Baro temsilcisi
avukat Mücahit
Gündoğdu, yaptığı açıklamada, insanları, makam ve mevkileri ne olursa olsun fikir,
inanç, düşünce ve görüşlerinden ötürü eleştirme hakkı bulunmadığını ifade etti. 12 Eylül'de yapılacak olan anayasa değişikliği paketi oylamasının
seçmen bakımından demokratik hak olduğunu belirten Gündoğdu, insanların tercihlerini hür iradesiyle '
evet veya 'hayır' diyerek belirtebileceğini ifade etti.
Gündoğdu, "Bir avukat olarak kimliğinin önünde
sanatçı ibaresi bulunan
Pınar Sağ ile eşi
Tolga Sağ'ın sözlerini kınıyorum. Tolga-Pınar Sağ çifti yaptıkları konuşmayla
referandumda demokratik tercihlerini bildiren insanlara
hakaret etmiştir. Evrensel hukukun ana normunu düşünce hürriyeti ve inanç hürriyeti oluşturur. Hiç kimse görüş ve düşüncelerinden ötürü kınanamaz. Sağ çifti, konuştukları sözlerle aslında anayasal suç işlemiştir. Tolga Sağ'ın namuslu insanlar referandumda 'hayır' oyu verecek sözü yasal suçtur. Bu sözde insanları ayrıştırma vardır. Bu sözü tersinden okursak, referandumda evet diyecek olanlar namussuzdur anlamı çıkar. Kem söz sahibine aittir. Bu tür insanların sanatçı olarak anılmasına acıyorum. Toplumu ayrıştıranlar ve ötekileştirenler sanatçı olmaz." diye konuştu.

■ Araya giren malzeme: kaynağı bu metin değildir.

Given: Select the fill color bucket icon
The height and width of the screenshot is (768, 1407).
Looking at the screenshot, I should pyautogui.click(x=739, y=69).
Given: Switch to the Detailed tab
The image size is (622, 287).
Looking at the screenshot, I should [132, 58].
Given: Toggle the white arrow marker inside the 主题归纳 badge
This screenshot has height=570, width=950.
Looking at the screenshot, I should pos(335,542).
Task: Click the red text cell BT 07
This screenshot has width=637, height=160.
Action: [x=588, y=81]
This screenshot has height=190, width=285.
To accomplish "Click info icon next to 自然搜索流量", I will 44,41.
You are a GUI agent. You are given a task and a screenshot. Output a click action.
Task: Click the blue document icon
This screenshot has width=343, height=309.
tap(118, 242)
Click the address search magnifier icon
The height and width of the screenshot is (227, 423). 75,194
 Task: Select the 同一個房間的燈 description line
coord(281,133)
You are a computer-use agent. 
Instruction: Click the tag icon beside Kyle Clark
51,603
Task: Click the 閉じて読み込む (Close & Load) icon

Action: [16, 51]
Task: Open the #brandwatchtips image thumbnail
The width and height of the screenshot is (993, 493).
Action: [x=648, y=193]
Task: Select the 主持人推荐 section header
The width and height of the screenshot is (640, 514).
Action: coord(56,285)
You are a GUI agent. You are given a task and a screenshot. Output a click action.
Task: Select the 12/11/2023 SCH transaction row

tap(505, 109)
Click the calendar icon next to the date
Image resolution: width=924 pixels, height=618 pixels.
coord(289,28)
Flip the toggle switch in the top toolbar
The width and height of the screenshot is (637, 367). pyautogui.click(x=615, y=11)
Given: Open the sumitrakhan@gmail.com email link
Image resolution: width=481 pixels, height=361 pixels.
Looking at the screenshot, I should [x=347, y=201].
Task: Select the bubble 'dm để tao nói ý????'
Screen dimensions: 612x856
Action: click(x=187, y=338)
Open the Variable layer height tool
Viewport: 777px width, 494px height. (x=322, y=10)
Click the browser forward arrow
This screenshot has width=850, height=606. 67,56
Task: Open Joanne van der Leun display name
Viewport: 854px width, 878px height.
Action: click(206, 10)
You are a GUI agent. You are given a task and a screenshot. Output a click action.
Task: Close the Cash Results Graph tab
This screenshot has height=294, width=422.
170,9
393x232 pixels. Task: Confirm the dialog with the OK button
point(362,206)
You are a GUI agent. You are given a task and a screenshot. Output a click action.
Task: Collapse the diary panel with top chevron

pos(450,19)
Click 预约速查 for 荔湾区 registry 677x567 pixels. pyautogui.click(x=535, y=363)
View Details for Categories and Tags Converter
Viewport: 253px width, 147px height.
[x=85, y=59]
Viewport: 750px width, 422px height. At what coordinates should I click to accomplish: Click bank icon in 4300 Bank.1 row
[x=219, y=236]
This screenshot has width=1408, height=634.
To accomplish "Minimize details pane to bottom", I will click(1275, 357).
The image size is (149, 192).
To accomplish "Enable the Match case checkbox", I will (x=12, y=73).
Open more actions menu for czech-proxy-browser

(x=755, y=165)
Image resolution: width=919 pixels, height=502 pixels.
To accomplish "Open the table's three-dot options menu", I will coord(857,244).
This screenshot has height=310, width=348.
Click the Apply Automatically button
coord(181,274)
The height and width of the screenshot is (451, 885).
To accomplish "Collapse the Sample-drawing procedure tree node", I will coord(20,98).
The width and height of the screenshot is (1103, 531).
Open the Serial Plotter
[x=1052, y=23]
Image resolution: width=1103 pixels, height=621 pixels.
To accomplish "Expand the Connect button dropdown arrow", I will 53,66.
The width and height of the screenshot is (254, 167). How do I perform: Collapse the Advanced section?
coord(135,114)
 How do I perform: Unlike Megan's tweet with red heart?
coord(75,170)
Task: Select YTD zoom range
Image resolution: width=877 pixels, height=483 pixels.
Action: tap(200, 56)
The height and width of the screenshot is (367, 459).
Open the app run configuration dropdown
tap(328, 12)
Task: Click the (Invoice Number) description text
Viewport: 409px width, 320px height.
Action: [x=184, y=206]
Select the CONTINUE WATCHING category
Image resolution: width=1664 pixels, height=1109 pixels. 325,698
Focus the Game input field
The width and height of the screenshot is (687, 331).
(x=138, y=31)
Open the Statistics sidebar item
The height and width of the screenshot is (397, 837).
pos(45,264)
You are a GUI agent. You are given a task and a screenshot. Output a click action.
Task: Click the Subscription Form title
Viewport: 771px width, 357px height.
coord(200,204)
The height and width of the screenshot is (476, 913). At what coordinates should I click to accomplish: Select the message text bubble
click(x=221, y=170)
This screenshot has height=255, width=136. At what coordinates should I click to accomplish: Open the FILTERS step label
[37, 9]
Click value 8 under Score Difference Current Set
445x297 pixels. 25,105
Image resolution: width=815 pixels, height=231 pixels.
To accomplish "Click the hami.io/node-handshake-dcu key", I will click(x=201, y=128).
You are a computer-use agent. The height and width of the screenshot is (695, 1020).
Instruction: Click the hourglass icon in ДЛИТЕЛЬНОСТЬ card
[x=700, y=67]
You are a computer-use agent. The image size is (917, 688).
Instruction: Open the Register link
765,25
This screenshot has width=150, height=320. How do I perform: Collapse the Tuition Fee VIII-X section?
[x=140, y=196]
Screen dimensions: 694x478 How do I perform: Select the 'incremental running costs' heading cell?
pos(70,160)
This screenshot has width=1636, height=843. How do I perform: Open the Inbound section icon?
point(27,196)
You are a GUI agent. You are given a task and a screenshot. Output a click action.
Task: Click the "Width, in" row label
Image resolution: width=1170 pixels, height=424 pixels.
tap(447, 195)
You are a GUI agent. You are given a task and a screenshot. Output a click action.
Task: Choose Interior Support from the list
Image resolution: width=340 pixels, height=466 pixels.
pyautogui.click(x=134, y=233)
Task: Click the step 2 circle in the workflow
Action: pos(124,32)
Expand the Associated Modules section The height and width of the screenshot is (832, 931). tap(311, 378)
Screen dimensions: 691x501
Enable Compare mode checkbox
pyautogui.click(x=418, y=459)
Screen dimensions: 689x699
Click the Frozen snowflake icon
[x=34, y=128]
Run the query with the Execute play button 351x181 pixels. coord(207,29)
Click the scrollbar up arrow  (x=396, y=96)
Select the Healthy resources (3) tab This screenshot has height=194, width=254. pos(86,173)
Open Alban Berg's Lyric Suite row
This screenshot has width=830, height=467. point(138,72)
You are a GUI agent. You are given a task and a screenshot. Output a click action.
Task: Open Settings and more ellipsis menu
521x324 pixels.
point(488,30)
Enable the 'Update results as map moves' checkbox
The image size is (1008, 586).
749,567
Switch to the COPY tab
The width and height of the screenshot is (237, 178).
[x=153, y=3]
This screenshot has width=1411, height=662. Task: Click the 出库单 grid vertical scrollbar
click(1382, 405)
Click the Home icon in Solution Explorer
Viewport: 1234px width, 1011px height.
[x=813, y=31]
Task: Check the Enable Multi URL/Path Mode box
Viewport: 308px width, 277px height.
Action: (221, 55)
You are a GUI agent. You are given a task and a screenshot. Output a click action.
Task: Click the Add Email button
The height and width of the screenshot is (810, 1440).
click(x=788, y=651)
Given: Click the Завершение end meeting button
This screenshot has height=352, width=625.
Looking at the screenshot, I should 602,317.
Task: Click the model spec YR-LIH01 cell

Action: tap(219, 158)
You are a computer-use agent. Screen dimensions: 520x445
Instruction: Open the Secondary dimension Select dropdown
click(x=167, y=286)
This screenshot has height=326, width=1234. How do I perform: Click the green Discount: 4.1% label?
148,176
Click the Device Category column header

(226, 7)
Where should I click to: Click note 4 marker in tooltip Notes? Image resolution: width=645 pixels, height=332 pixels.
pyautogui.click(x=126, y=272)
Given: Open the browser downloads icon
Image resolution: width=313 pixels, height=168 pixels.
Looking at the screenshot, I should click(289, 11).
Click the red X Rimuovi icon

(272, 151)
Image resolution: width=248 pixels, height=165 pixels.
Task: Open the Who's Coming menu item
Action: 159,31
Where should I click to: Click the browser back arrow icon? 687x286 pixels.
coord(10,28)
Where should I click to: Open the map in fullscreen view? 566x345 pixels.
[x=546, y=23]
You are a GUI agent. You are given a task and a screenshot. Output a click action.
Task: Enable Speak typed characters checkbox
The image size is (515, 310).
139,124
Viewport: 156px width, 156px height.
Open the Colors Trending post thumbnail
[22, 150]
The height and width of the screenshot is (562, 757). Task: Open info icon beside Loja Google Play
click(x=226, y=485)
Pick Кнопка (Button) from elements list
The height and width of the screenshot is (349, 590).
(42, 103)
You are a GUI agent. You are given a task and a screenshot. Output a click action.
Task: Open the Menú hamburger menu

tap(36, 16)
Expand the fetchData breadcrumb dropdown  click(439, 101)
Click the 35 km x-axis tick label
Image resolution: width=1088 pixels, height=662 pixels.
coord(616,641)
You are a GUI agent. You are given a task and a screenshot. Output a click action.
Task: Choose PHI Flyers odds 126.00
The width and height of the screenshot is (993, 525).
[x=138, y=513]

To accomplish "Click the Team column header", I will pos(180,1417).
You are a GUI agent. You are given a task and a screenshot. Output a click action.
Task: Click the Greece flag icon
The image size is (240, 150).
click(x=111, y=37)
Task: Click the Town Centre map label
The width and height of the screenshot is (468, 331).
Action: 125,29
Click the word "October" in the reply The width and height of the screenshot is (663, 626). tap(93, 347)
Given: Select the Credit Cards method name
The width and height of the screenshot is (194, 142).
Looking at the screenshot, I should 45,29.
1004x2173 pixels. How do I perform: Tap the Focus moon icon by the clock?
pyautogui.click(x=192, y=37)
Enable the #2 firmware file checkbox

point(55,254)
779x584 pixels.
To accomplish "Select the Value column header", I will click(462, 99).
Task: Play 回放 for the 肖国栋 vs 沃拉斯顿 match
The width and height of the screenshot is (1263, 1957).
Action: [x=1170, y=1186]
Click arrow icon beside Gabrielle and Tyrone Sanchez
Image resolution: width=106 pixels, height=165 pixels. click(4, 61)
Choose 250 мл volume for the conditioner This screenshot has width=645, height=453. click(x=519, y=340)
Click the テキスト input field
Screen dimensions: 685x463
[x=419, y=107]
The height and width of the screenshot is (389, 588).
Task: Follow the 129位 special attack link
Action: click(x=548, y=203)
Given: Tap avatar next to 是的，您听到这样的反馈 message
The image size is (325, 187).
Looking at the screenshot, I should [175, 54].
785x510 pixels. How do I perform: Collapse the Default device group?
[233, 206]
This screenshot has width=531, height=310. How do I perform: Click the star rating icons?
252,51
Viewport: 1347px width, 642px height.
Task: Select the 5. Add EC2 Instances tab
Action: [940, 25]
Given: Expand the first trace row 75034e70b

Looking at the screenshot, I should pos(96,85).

Gündoğdu, ayrıca 'namus', 'şeref', 'haysiyet', 'dürüstlük', 'ahlaklı olma' ve 'erdemli olma' gibi kavramların bir ahlak kuralı olduğunu ifade etti. Bu tür kavramların bir erdem değil,
toplum içinde yaşayan her bireyin uyması gereken ahlak kuralı olduğunu belirten Gündoğdu, bu kadar geniş bir düşünce anlayışını 'evet' ve 'hayır'a göre sıradanlaştırmanın ne kadar dar görüşlü ve ön yargılı dünya görüşüne sahip olduğunu gösterdiğini kaydetti.